LONDON (AP) - Almost anywhere Londoners go in public, chances are they're being tracked by cameras.
Now the British capital's ubiquitous closed-circuit TV cameras may hold the key to determine who was behind Thursday's series of terrorist strikes on the London Underground and a double-decker bus. Thousands of cameras watch the subway system alone, and investigators have used the footage in the past to solve crimes.
London's train stations are monitored by 1,800 cameras, and there are more than 6,000 watching the capital's Underground subway network. Cameras also have been installed on some London buses.
On top of that, many people carry pocket-size digital cameras and camera phones, and some footage from such sources, inside subway cars, had already found its way to British TV by afternoon.
Based on evidence recovered from the rubble, investigators believe some of the bombs were on timers, a U.S. law enforcement official said on condition of anonymity because the investigation was ongoing.
Investigators doubted that cell phones - used to trigger last year's train bombings in Madrid - were used to detonate the bombs Thursday because reception is spotty in the Underground's tunnels, the official said.

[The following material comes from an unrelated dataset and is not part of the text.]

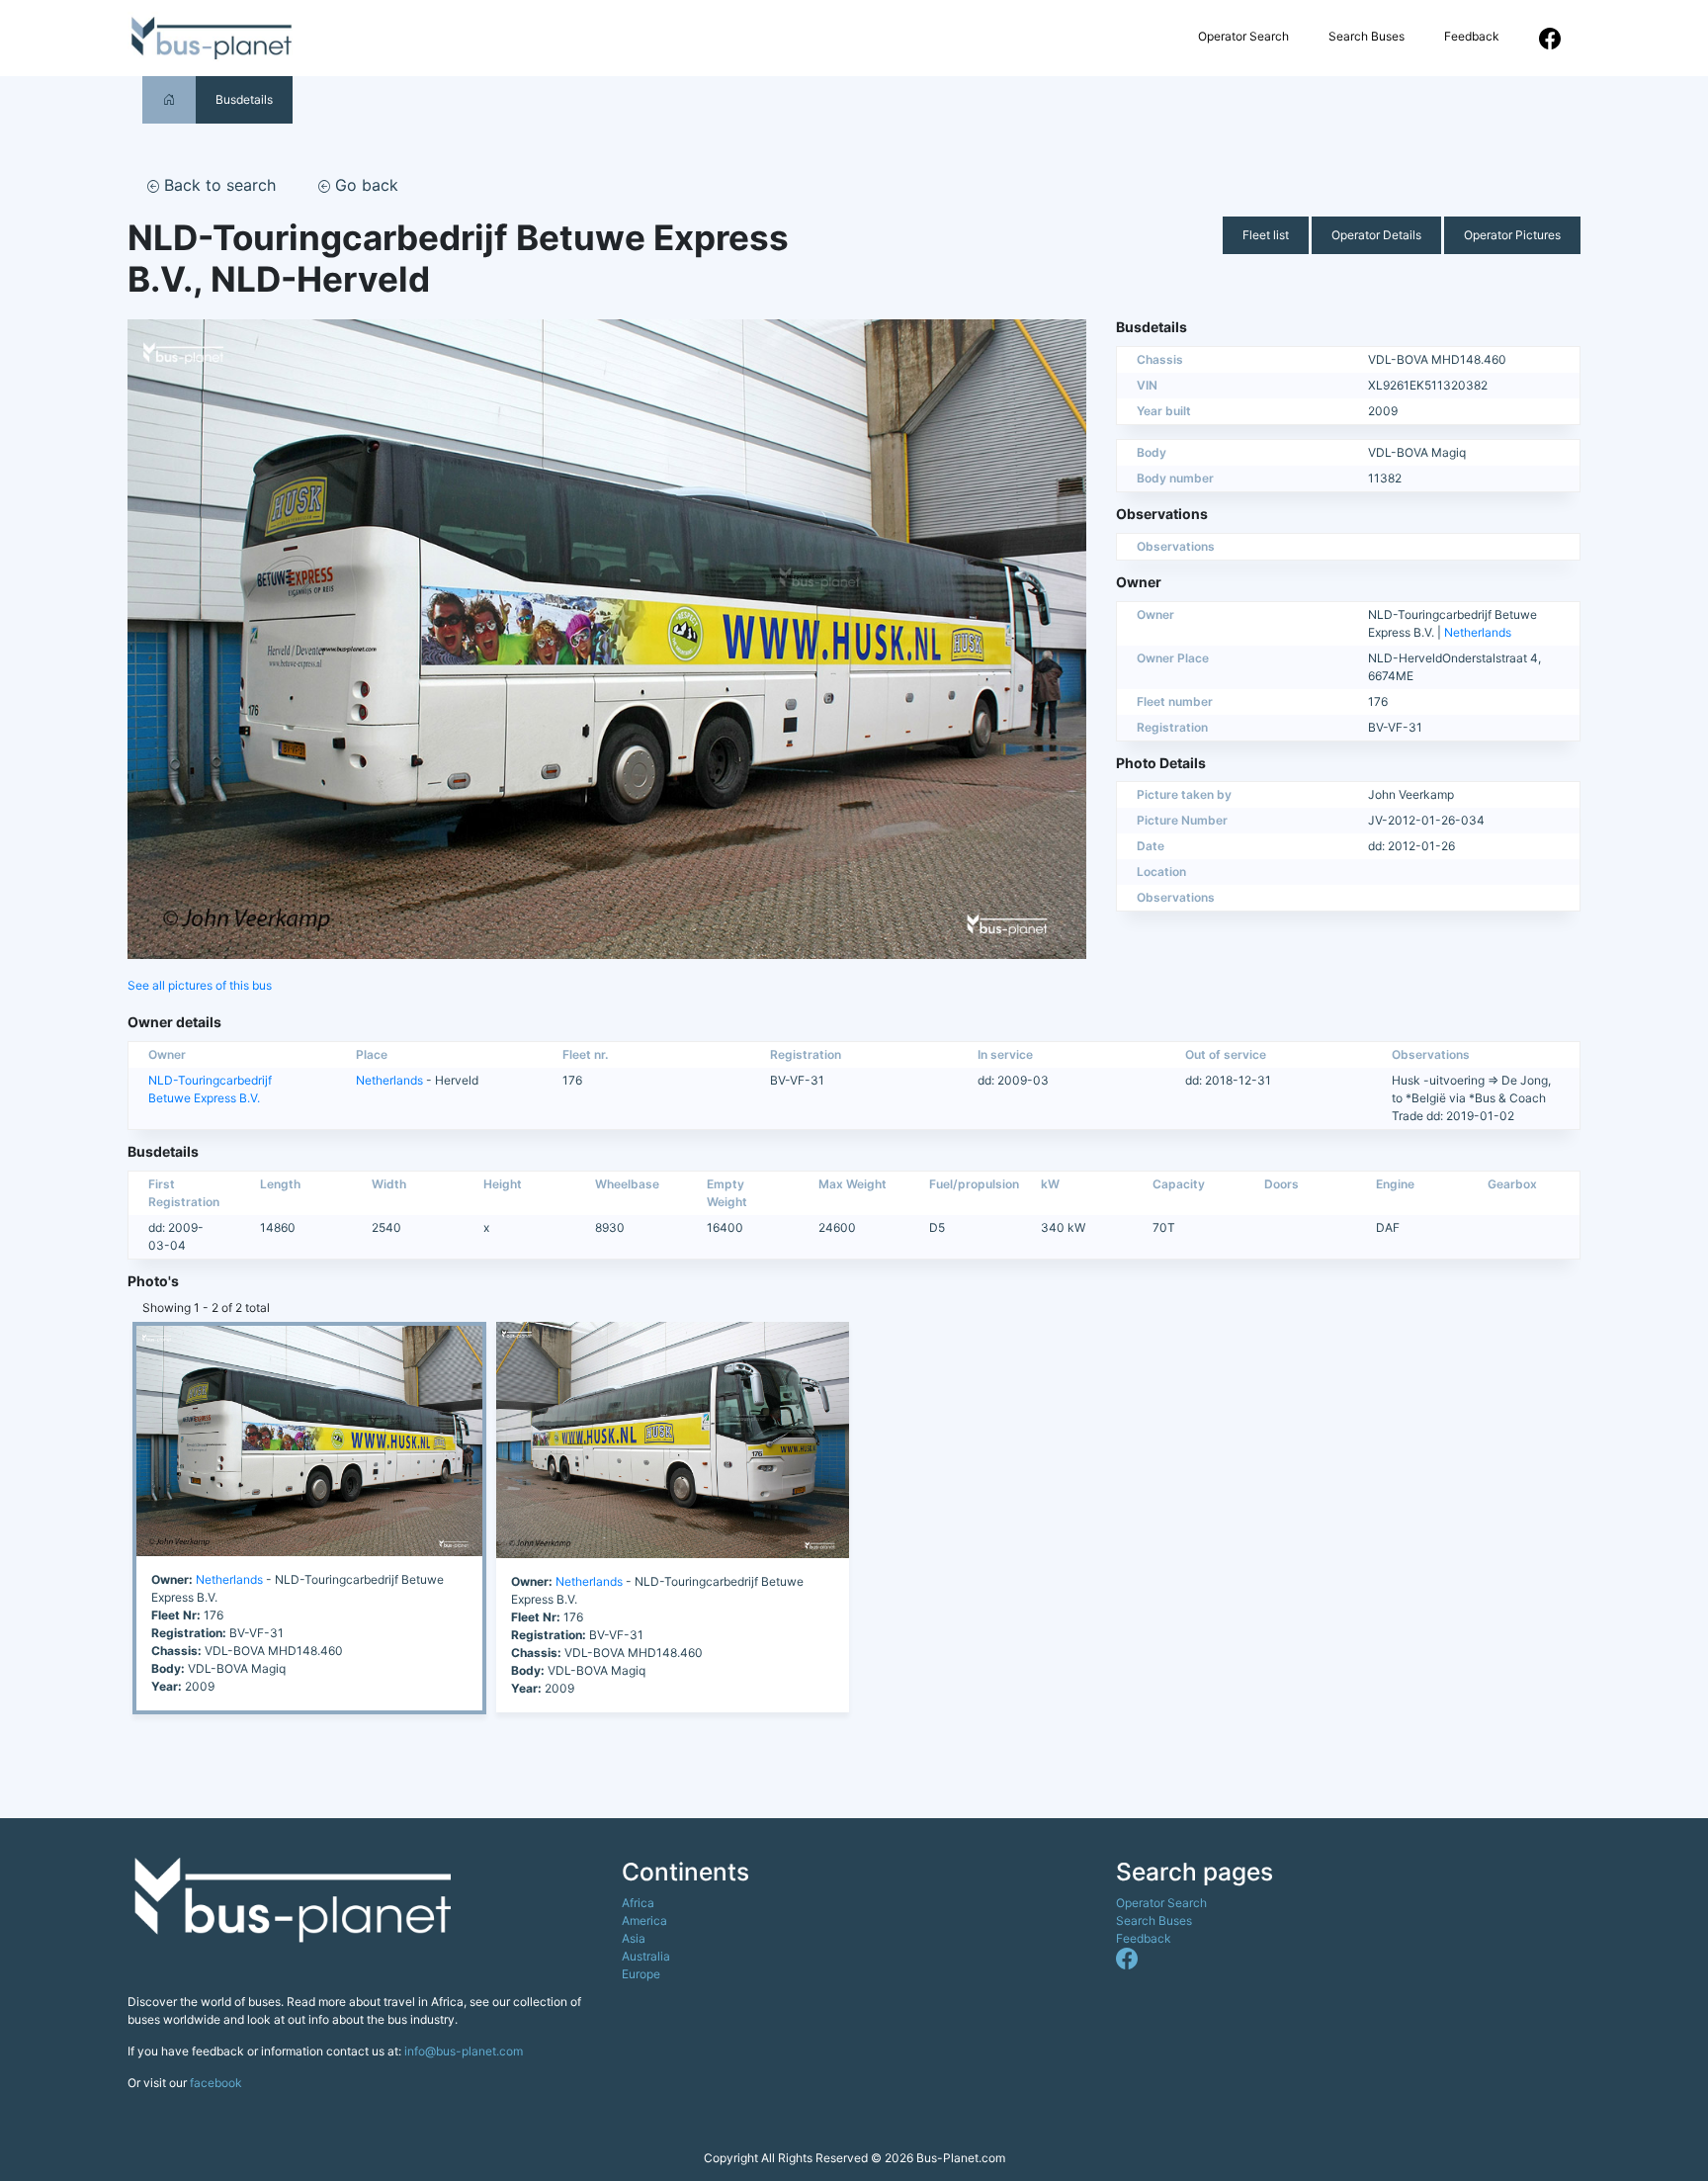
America (644, 1920)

The cell phones used in the March 11, 2004, attacks, which left 191 dead in Madrid, led investigators to some of the attackers. One bomb failed to go off, and the subscriber identity card inside that phone eventually led investigators to the suspects, although they haven't found the plot's masterminds.

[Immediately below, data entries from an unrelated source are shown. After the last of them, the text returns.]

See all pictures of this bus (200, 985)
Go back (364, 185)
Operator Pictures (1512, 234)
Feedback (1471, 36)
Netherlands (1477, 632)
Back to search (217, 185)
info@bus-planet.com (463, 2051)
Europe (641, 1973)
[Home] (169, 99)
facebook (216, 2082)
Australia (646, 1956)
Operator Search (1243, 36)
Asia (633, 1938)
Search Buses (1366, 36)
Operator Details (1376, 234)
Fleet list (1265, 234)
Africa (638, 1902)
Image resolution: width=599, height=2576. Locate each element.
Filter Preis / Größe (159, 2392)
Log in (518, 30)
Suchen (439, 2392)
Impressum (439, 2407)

After New York's World Trade Center was attacked with a truck bomb in 1993, one of the conspirators gave investigators a hand by trying to retrieve a deposit he'd put down on the vehicle destroyed in the blast.
Police in London may get a break like that too, but they also have a lot of hard slogging ahead of them.

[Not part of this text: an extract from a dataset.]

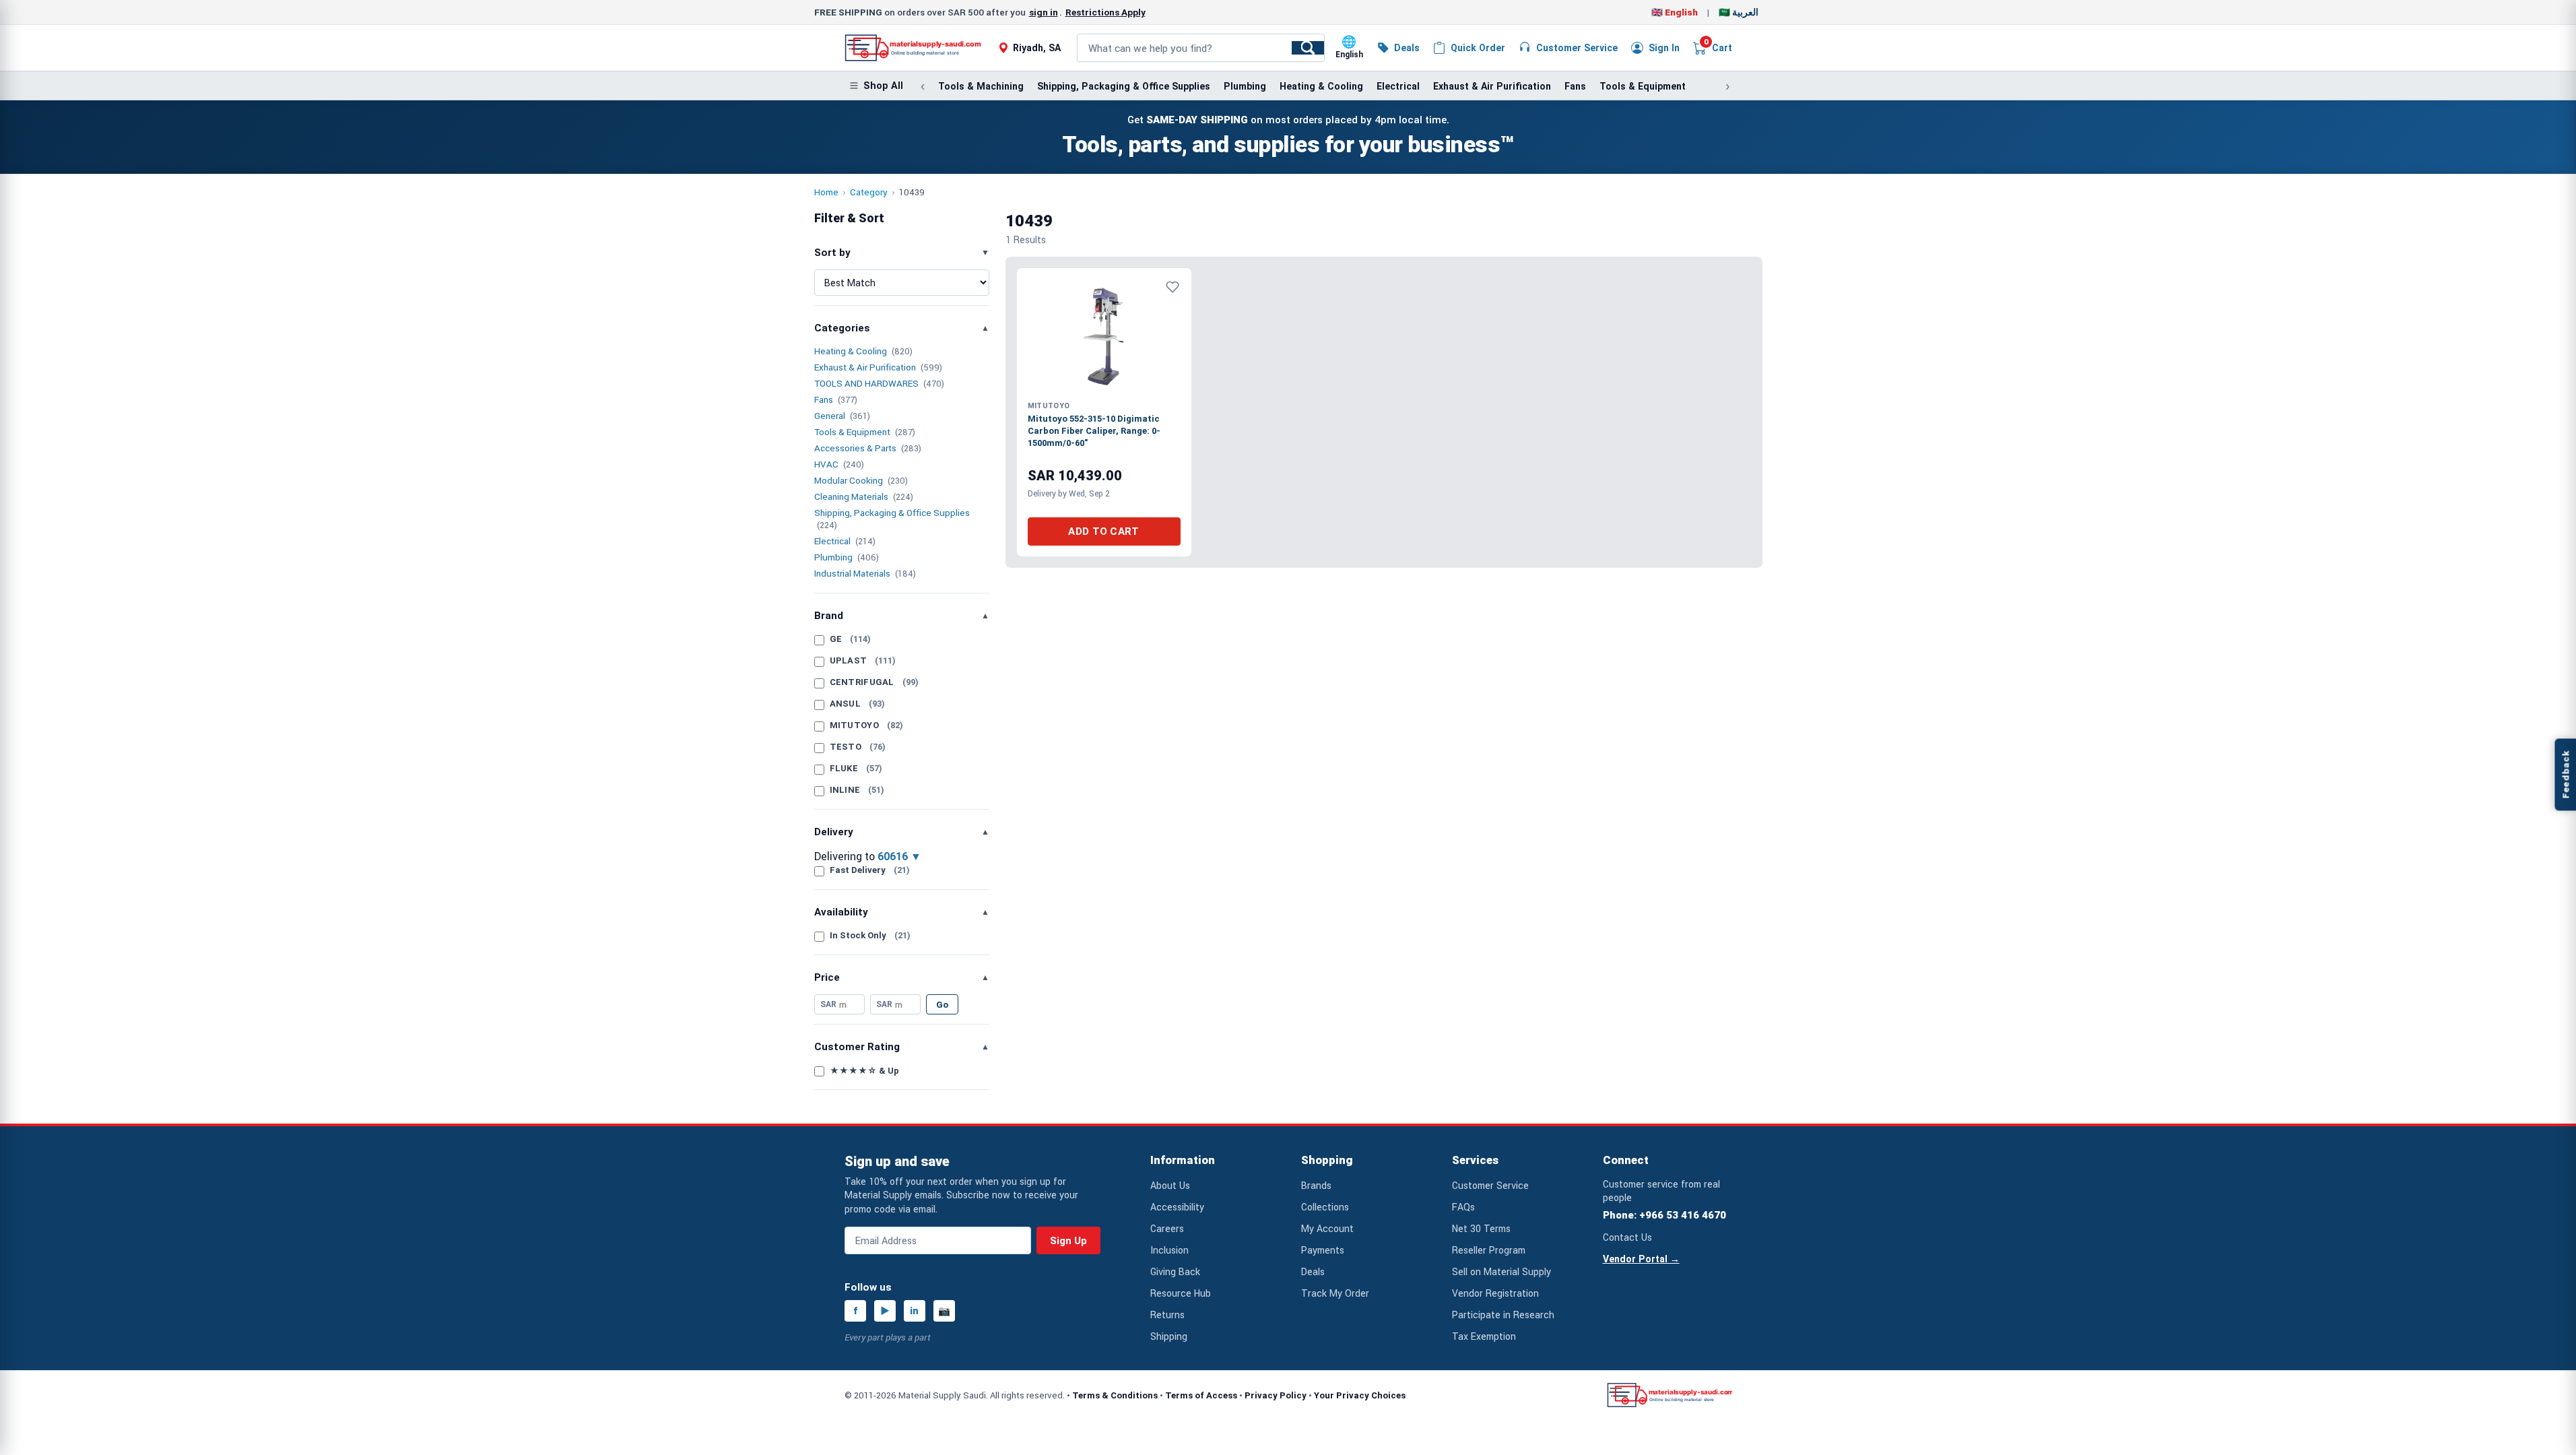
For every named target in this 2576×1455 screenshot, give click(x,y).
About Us (1170, 1185)
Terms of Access (1201, 1395)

Charles Shoebridge, a security analyst and former counterterrorism intelligence officer, said detectives will have to watch thousands of hours of tape - slowly and carefully.
Investigators will try to find on tape the point at which bombs were placed, then trace back the movements of the bomber, a task that could involve hundreds of cameras, Shoebridge said. If investigators can determine where bombers boarded the trains they can check records of cell phone calls made in the area.
"Clearly we've had considerable success in the past using closed-circuit television footage in order to trace the movements of the people involved" in various crimes, Deputy Assistant Commissioner Brian Paddick said after Thursday's attacks.
"That will be one of our first priorities, as well as securing whatever forensic evidence we can secure from the various scenes," Paddick said.
An estimated 4.2 million cameras - largely concentrated in London and other major cities - observe Britons as they go about their daily business, whether they're waiting for a bus, riding a train, lining up at a bank or parking a car in a public garage.
The phalanx of security cameras has earned Britain a reputation as a world leader of surveillance, and has led to criticism that the constant monitoring takes the Orwellian concept of "Big Brother" to an extreme. It's widely estimated that the average Briton is caught on various cameras up to 300 times on a normal day.
Critics also contend the system is of limited use to counter terrorism because the monitoring screens at command posts aren't closely watched in real time, meaning the images rarely are used to stop a crime in progress - only help authorities investigate one after the fact.
Last year, closed-circuit video helped British authorities in several high-profile cases, including a 12-year-old boy who robbed a store at gunpoint; the disappearance of a doctor; attacks by a serial rapist; a father and son hit by a train; a rash of school laptop computer thefts; and a soccer riot.